Let’s chat about the distinct vs group by clause: I often see the misuse of GROUP BY with no aggregates when a DISTINCT would suffice. However, I more often see the misuse of a DISTINCT when a GROUP BY is more practical. I wanted to talk about some, maybe not-so-obvious, reasons to use one over the other. I won’t go into what the functional differences are, but more so the practical differences.
But first, is there really a technological difference between using DISTINCT vs a GROUP BY (sans aggregates, of course)? The quick answer is that it depends on the system, there could be differences between the optimizer on one of the many DBMS out there.
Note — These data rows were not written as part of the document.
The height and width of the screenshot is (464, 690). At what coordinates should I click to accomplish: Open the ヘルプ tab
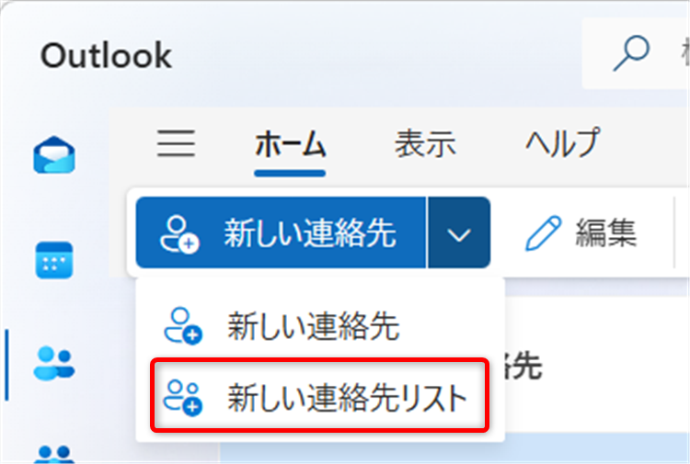coord(563,142)
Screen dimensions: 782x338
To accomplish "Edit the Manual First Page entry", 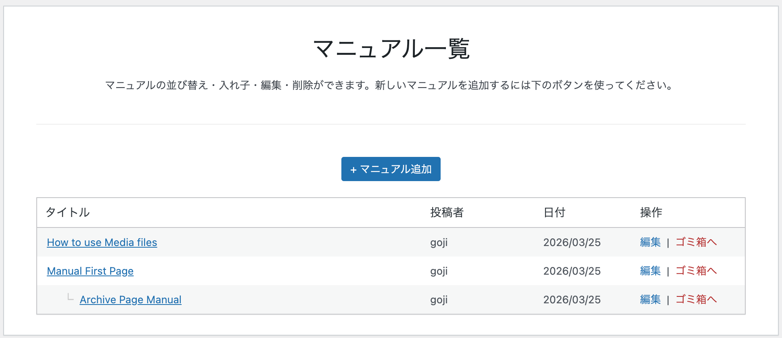I will pyautogui.click(x=650, y=271).
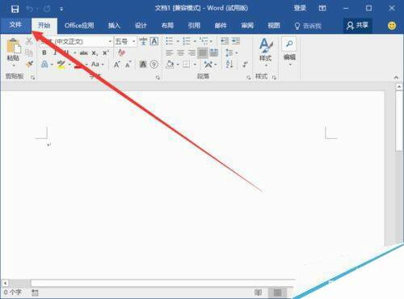Screen dimensions: 404x299
Task: Apply bullet list formatting
Action: (x=170, y=41)
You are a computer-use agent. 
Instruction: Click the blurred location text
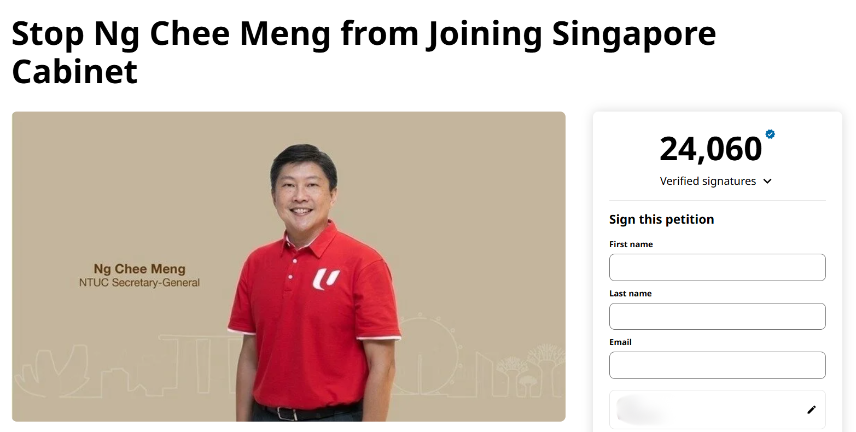(x=641, y=410)
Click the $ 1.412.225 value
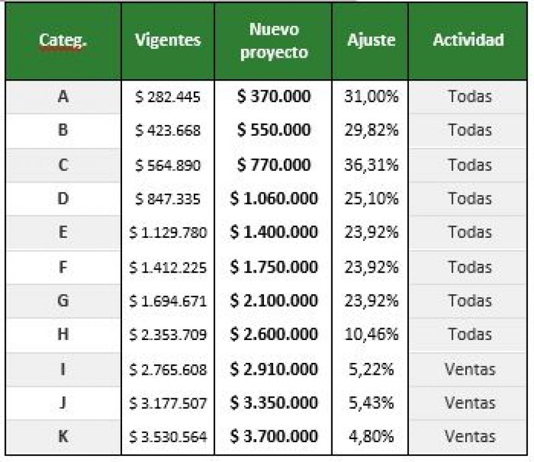Viewport: 534px width, 462px height. [168, 268]
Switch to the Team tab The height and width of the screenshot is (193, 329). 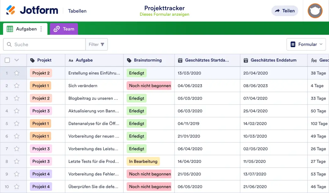[x=67, y=29]
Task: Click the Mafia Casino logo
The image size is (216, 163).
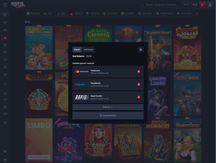Action: (19, 5)
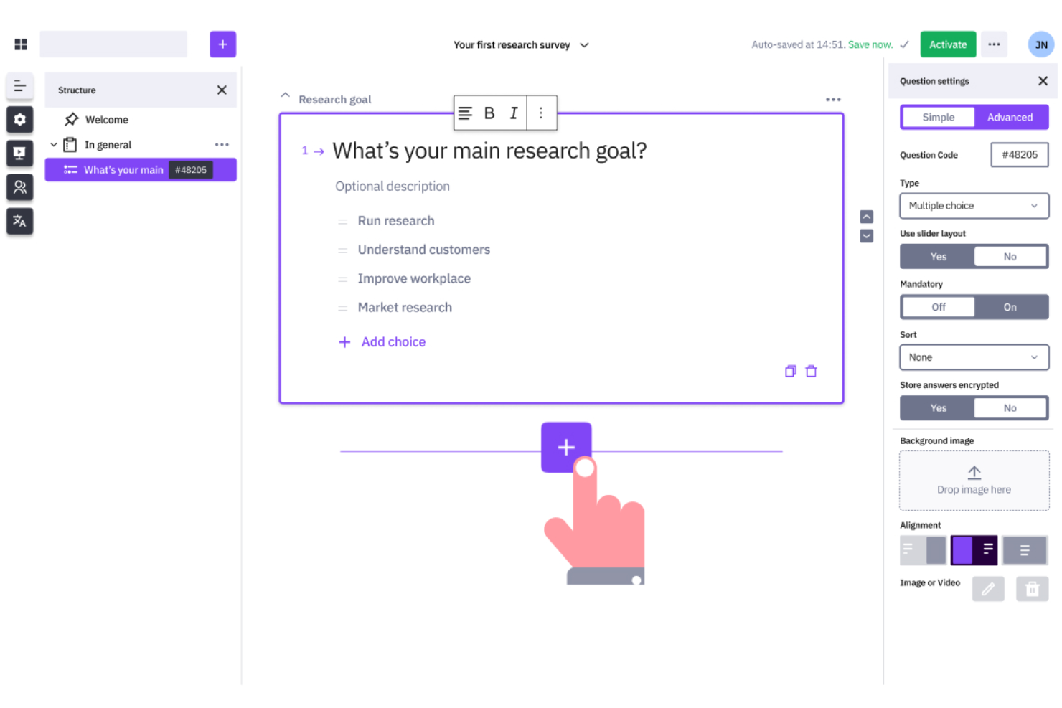Open the Translation icon in sidebar
Viewport: 1062px width, 708px height.
[x=19, y=221]
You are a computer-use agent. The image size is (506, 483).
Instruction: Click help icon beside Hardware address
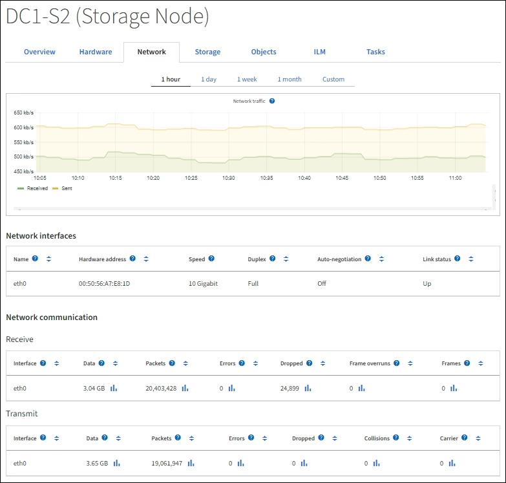tap(132, 259)
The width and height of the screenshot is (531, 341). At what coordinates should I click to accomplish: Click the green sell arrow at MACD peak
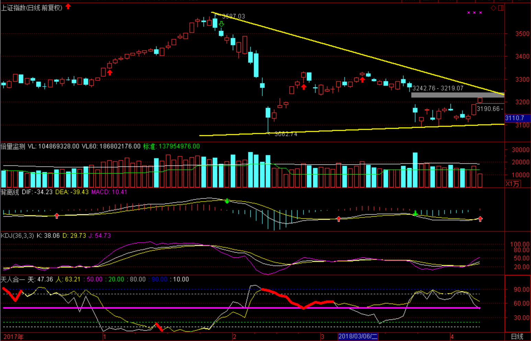(227, 201)
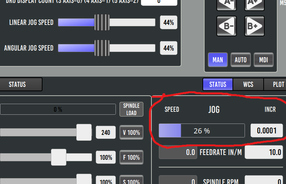Image resolution: width=286 pixels, height=184 pixels.
Task: Jog the B axis positive direction
Action: pos(254,26)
However, in my tests, the likely more accurate answer is simply, No.
SELECT DISTINCT AGE FROM USERS;
SELECT AGE FROM USERS GROUP BY AGE;
These two queries not only produce the exact same result set, they produce the exact same query plans too. To see for yourself, take a look here. (Tested on SQL Server, Oracle, and Teradata)
Functionally, if used properly, either method is acceptable. But, allow me to create two scenarios that I think highlight two probable use cases and arguments for using one over the other:
- Conveying a thought through a query example without the end-user having to execute the query to understand said thought.
- Sharing a query with the intent to compound upon.
The first example is a method I often use when communicating with people where I need to illustrate a point, back it up with some evidence and move forward with the dialogue. By giving the recipient a query that says SELECT DISTINCT UTENSILS FROM UTENSIL_DRAWER; while explaining that we have no more spoons is a great way to convey your point. This is even clearer if your audience is less technical.
The second example is more likely, and one I try to use as a preference over the other. If you send a query to someone for them to expand upon, you don’t want them misguided by a DISTINCT when a GROUP BY makes the query writing less error-prone. Let’s say I shared this query instead SELECT UTENSILS FROM UNTENSIL_DRAWER GROUP BY UTENSILS; and then added: “We may be low on forks too.” This query is ripe for the user to begin modifying and easily determine a count of each utensil.
I know, it’s pedantic. However, I’ve seen the error of beginner SQL writers to simply “Just do a distinct…” and I’ve seen their eyes opened when properly using a group by to ever-evolving queries.
Have you ever had to troubleshoot a query to simply find they left a DISTINCT clause?